Actually, development started before Dyson's Photoshop product, and sure it leans on his style, but the hatching existed before and was popularised by him. It's a common style across many existing dungeon mapping tools, and just one of the styles offered by the tool.
I'm glad to hear that! The style is very popular in the drawn maps I've seen. I haven't been interested in maps for long and don't pay too much attention to digital map programs. I associate the style with Dyson, as that what I've heard other people do. I first saw you tweeting about the program after I saw Dyson's tweet and the Dungeon Scrawl site says the development began on May 8th, which is why I thought the timeline looked a little suspect. I'm happy to hear that's not the case.
FWIW, I just pulled open my red-box era OD&D books and the maps are all hatched in various styles when underground, but stippled (kind of a grassy texture) to indicate exterior; so e.g. a for a keep in the side of a mountain it would be clear which walls abut solid matter and which are stone.

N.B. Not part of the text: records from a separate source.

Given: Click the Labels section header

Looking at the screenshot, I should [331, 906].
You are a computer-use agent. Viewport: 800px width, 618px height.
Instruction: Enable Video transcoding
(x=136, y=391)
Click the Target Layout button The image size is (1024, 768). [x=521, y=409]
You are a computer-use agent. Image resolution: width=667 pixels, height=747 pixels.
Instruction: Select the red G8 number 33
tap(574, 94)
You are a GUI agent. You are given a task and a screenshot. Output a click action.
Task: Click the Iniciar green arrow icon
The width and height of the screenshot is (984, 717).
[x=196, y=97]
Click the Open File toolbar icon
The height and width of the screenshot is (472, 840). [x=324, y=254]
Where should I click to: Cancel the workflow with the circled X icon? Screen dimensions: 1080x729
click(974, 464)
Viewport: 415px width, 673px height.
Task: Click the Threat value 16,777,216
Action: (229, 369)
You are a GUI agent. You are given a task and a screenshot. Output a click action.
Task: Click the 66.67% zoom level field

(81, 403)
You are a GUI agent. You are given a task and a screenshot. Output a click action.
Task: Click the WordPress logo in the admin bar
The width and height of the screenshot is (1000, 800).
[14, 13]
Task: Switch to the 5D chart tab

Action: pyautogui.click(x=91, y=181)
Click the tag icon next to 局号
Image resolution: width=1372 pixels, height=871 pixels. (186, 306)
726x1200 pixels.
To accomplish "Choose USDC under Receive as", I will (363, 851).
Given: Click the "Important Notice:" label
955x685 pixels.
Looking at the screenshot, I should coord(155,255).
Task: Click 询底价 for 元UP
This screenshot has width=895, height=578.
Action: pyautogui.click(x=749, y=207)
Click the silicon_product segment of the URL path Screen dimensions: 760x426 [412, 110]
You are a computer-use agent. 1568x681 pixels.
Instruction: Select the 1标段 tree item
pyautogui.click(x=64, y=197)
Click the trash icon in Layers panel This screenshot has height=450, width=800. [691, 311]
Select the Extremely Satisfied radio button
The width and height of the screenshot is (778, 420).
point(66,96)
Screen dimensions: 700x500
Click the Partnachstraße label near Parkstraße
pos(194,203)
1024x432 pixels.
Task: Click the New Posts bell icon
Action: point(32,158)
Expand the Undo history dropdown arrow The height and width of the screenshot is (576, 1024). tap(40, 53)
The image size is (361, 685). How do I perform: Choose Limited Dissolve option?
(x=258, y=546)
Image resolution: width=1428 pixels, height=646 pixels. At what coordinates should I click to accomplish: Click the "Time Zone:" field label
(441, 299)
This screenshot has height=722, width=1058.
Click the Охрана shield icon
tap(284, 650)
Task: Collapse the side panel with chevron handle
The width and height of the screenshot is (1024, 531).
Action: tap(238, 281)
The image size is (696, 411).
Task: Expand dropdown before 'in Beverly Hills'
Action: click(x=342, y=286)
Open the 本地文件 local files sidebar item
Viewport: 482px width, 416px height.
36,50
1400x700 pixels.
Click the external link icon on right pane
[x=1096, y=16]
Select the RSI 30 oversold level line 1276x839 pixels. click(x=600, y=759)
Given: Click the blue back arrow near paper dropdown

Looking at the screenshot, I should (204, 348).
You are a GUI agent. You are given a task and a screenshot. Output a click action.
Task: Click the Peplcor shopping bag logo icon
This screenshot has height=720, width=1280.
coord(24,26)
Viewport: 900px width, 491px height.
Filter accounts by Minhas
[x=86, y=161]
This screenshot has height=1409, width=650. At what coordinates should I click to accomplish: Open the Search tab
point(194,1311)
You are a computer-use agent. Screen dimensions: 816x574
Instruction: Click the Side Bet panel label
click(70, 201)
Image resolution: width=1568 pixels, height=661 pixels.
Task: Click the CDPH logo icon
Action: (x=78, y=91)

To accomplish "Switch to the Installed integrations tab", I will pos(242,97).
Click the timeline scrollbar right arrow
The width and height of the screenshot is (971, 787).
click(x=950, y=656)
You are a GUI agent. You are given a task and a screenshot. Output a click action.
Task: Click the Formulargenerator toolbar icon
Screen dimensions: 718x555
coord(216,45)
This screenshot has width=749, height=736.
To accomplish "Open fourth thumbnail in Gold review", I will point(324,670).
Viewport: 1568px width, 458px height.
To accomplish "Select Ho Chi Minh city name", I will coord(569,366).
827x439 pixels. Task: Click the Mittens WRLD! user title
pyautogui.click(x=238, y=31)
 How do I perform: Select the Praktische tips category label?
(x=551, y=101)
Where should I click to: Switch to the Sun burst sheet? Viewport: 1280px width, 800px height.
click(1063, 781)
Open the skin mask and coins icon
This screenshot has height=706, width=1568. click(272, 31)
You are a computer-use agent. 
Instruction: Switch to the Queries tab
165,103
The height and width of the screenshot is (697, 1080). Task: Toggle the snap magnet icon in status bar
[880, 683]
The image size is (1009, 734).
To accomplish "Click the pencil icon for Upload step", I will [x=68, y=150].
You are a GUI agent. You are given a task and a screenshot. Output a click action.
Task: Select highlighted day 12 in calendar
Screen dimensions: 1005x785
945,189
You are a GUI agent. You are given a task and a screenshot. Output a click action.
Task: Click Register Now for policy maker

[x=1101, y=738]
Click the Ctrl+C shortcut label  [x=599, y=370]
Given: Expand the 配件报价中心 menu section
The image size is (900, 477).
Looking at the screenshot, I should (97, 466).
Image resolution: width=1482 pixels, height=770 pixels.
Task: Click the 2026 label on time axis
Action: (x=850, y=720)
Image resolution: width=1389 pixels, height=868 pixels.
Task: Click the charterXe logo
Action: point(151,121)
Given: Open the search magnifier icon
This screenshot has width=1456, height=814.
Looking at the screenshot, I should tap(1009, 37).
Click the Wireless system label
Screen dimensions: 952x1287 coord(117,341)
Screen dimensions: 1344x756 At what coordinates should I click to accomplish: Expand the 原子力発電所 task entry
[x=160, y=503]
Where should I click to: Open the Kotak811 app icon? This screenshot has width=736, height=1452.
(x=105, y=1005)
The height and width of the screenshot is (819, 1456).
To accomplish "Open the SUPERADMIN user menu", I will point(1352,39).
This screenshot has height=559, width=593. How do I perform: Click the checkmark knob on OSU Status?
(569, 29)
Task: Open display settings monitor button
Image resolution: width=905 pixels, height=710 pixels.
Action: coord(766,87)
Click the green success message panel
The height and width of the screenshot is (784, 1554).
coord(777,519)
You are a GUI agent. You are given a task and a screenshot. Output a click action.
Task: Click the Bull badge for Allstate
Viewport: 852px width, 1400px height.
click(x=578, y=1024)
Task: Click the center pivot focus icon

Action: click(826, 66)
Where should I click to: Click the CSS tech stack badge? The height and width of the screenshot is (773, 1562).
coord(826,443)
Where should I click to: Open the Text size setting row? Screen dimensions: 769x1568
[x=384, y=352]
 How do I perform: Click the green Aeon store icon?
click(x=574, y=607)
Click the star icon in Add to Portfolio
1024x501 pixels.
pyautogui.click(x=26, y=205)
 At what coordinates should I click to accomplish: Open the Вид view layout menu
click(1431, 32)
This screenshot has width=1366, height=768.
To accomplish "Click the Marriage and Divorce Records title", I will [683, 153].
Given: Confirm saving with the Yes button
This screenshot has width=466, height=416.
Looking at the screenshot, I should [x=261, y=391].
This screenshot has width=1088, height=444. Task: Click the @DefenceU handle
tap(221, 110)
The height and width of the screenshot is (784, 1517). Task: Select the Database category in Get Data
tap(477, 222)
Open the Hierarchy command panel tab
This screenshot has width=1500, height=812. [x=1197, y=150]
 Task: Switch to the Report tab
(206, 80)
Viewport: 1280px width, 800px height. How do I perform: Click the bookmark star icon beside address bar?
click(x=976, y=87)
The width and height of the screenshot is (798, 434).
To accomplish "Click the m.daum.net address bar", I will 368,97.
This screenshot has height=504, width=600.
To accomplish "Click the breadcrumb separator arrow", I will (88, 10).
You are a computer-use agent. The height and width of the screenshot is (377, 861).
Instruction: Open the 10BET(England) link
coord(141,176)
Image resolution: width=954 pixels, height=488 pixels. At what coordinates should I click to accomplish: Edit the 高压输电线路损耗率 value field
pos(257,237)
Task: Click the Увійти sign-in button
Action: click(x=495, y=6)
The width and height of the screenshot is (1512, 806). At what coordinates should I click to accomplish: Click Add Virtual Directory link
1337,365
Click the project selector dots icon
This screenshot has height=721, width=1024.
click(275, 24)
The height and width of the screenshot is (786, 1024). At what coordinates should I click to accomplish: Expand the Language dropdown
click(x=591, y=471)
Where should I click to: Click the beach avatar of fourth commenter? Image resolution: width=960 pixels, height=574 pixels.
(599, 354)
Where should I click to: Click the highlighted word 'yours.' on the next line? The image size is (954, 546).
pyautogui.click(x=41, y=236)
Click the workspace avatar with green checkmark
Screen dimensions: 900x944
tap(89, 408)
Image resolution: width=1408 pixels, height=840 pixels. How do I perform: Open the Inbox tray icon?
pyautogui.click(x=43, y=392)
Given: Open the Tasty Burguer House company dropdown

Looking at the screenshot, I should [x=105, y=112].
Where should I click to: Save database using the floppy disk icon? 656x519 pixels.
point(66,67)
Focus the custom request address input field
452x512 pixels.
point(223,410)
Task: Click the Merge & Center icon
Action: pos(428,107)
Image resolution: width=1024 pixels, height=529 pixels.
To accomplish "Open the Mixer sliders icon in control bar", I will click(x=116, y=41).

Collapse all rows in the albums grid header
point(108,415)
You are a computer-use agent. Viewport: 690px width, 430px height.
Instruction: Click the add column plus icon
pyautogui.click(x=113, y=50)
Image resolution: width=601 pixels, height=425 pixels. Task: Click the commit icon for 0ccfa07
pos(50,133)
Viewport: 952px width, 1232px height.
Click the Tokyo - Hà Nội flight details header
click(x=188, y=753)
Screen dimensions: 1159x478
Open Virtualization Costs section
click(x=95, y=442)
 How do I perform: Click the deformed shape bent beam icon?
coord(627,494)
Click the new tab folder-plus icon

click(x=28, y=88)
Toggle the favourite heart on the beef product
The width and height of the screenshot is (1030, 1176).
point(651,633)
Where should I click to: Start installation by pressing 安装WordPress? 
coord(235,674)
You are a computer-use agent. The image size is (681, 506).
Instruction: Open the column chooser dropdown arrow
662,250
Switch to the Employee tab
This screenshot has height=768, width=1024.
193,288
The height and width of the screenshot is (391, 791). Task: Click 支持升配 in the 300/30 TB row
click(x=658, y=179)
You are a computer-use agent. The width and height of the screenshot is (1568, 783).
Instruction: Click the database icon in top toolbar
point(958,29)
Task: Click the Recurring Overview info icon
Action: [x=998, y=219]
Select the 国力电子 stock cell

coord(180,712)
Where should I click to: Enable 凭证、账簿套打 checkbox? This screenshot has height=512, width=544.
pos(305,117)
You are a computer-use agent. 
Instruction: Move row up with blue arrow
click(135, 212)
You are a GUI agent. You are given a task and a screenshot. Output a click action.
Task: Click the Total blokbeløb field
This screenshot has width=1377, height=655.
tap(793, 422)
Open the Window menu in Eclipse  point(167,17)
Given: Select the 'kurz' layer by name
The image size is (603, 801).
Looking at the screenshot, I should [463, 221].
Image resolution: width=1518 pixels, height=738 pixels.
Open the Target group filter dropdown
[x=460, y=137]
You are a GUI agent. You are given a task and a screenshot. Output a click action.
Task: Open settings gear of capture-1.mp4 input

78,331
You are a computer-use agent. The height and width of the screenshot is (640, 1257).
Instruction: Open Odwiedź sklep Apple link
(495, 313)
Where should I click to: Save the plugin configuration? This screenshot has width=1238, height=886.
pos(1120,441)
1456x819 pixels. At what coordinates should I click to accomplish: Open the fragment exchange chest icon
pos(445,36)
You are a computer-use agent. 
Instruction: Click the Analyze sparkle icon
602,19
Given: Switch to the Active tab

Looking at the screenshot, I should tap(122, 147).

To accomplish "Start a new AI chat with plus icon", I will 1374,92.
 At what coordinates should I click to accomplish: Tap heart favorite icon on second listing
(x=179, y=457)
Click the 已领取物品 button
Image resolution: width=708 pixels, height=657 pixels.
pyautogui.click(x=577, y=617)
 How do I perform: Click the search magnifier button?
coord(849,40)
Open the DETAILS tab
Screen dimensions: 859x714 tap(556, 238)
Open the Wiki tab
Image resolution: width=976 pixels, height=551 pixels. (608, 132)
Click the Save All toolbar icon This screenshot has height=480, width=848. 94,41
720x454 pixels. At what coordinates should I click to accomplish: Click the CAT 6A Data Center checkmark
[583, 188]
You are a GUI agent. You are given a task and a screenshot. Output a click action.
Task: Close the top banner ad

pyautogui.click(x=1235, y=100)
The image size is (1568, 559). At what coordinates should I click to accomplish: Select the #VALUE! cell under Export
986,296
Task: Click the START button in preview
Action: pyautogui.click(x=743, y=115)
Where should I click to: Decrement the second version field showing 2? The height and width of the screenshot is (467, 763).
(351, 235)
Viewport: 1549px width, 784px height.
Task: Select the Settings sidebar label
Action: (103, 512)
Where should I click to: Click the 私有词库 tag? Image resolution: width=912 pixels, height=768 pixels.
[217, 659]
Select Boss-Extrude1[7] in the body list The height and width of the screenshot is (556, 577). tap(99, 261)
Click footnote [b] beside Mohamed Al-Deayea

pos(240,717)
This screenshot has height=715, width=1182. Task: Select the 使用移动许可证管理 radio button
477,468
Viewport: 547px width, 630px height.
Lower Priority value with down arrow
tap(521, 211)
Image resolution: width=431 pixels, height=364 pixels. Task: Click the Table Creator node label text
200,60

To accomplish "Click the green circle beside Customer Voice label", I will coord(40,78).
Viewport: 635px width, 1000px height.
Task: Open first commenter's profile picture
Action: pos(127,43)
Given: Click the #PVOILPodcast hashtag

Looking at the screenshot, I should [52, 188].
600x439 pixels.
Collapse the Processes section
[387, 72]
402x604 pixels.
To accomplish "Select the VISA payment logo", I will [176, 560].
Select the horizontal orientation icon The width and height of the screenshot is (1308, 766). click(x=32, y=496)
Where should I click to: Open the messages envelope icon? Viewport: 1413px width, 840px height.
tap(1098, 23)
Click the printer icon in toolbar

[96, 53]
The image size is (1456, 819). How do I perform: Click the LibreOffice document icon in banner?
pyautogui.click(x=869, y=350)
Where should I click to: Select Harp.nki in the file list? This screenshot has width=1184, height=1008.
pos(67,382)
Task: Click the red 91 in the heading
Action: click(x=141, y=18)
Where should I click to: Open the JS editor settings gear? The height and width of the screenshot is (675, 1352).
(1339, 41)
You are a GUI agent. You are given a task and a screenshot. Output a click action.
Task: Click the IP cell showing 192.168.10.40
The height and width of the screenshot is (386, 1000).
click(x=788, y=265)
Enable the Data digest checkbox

The maps in the basic set use circles rather than lines for the hatching though.

I was hand-drawing cross-hatched style maps on graph paper in the early 90s when I was a teenager running my own campaigns, and I certainly don't claim to have invented it either..

Mine didn't look quite so good though. ;-)

Yeah, this was kind of my mindset, too. Hatching is certainly an old trick, and I see the "Dyson hatch" is somewhat distinctive - but for me, knowing "old school" maps, it didn't stand out from the other offered styles - and certainly lived up to the promise of "old school" look and feel :)
Is this somehow distinctive from Dragon Magazine / Dungeon Magazine from the late 80s in a way I'm not seeing? Or eg. the various TSR boxed settings with dungeons?
I never read those magazines and I can't say I'm an expert on dungeon map styles, but it's the hatching done in the dungeon walls that Dyson is known for (e.g., https://dysonlogos.blog/2011/09/03/dungeon-doodles-a-crossha...).

It looks like the person that made this program started playing around with the idea May 9 (https://twitter.com/probabletrain/status/1259172635776294912) a day after Dyson started tweeting about his program (https://twitter.com/DysonLogos/status/1258797586464542723).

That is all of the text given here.